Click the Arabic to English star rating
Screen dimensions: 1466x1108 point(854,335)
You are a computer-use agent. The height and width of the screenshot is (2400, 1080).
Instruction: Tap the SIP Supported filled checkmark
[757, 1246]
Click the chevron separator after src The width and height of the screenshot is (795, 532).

────

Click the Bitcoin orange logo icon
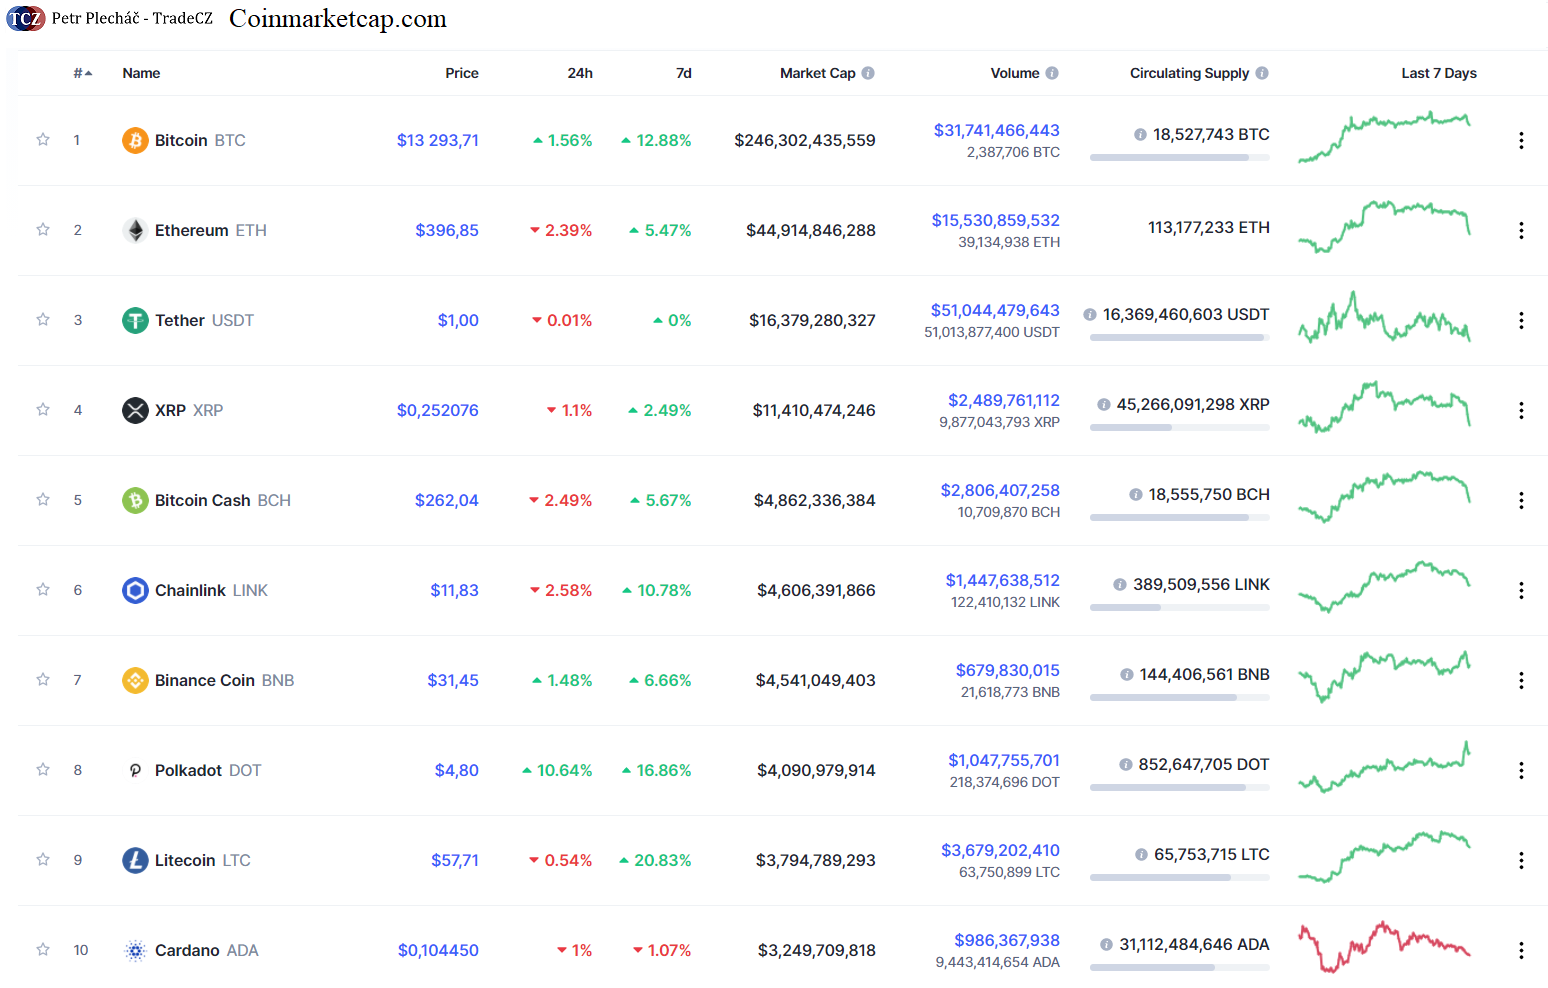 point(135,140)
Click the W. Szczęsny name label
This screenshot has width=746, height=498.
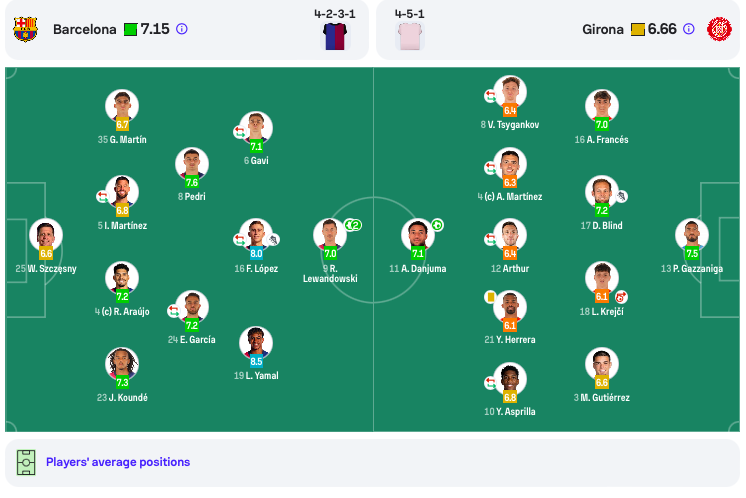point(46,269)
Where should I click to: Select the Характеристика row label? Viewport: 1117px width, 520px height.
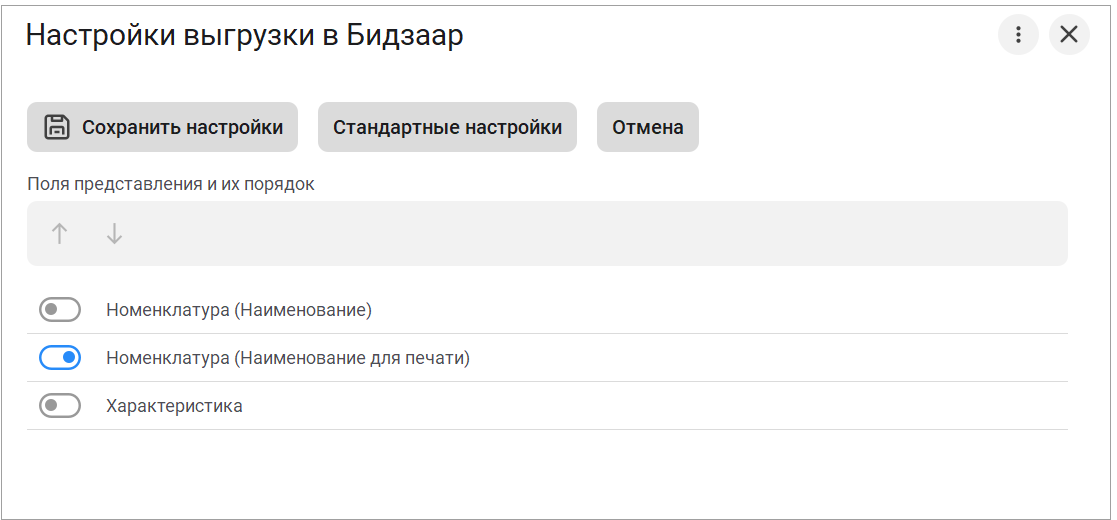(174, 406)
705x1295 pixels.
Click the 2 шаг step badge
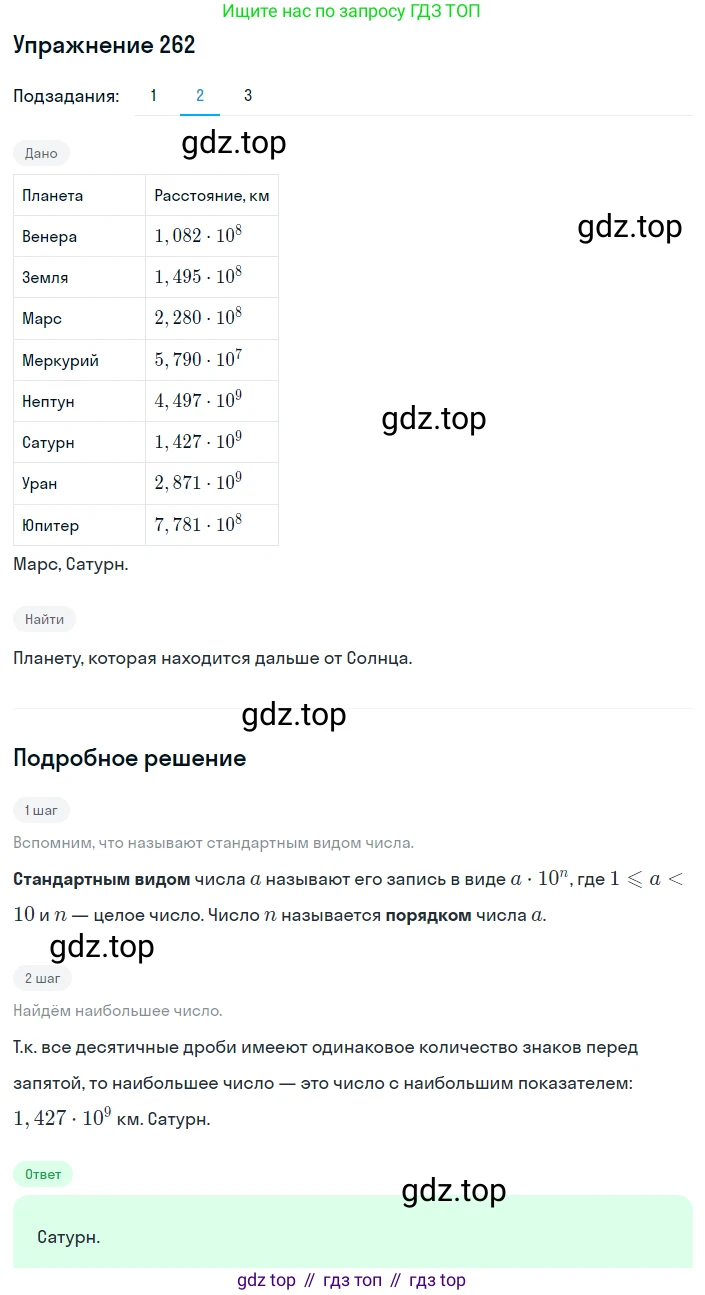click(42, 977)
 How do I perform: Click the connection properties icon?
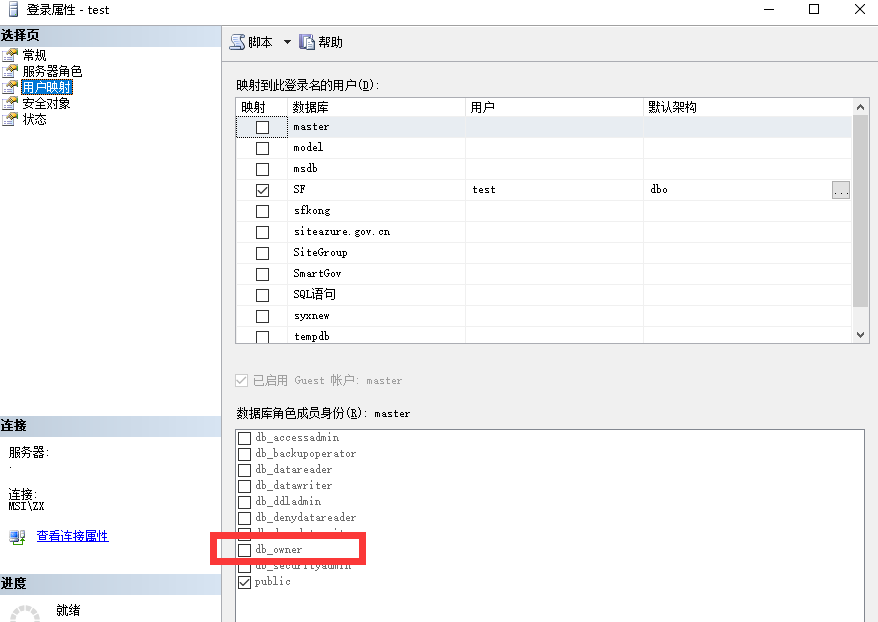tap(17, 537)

────

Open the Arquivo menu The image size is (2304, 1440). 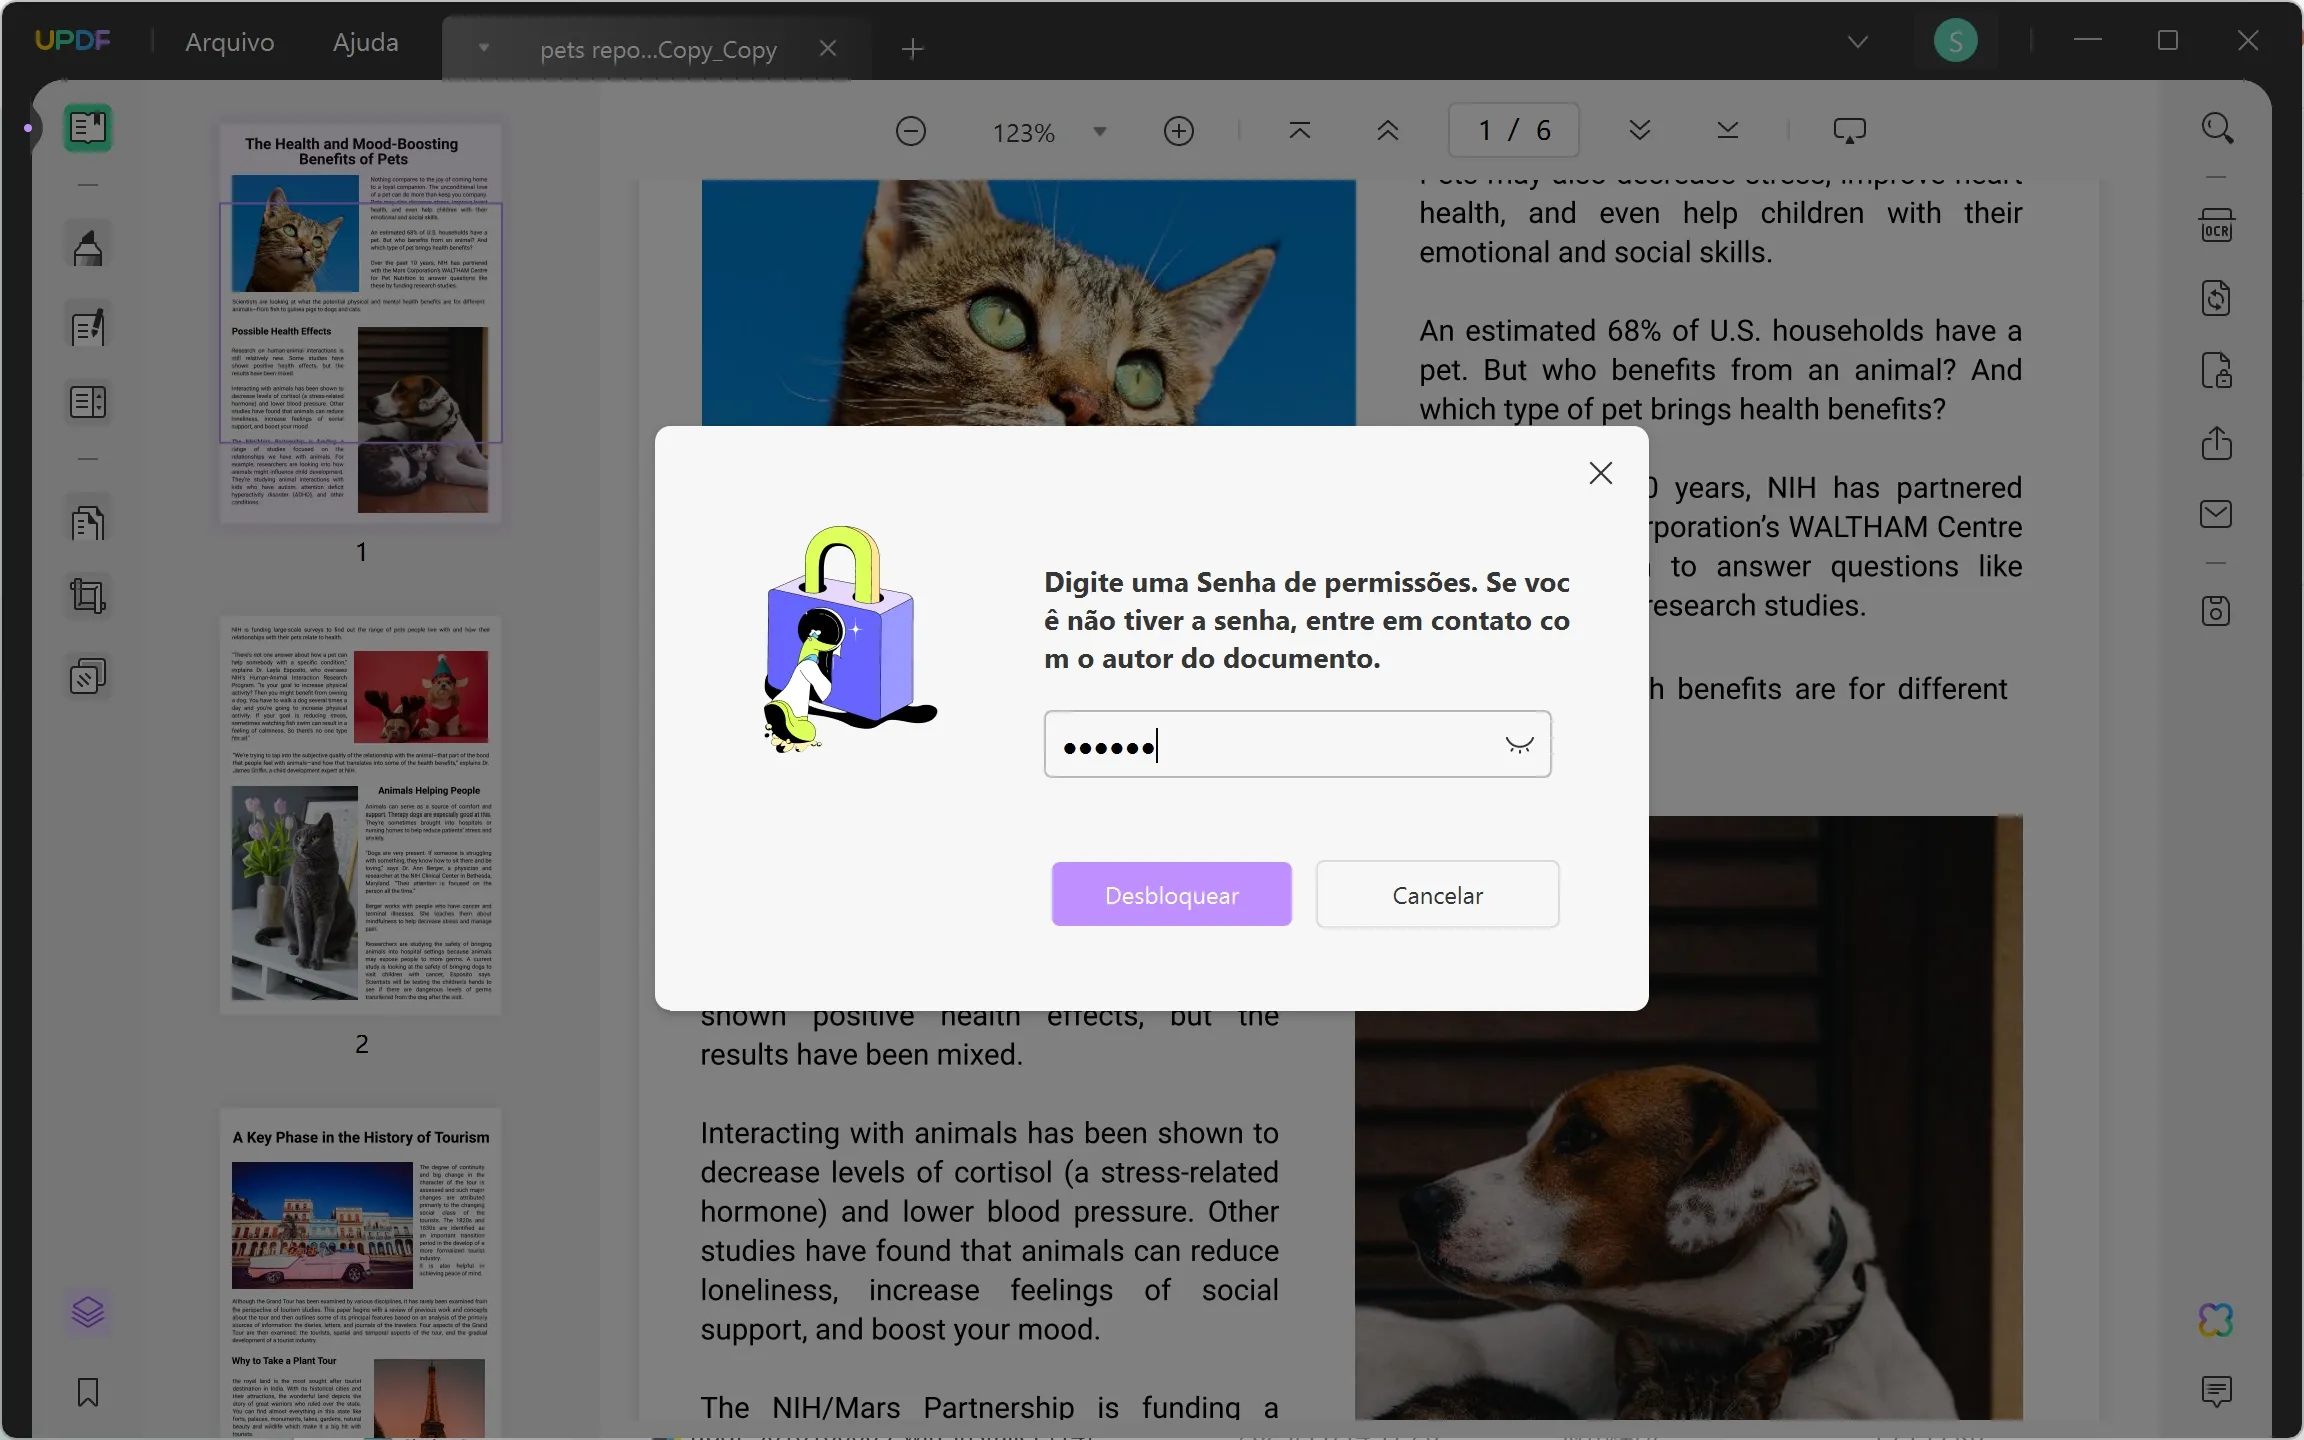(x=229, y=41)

────

# [SET TASK]
Which lines in the rows above contain the string "icon"? Copy each of those lines in full, and treat uppercase and lowercase letters as different.

# [WRITTEN ANSWER]
Click the Bitcoin orange logo icon
 How do I perform: Click the connection properties icon?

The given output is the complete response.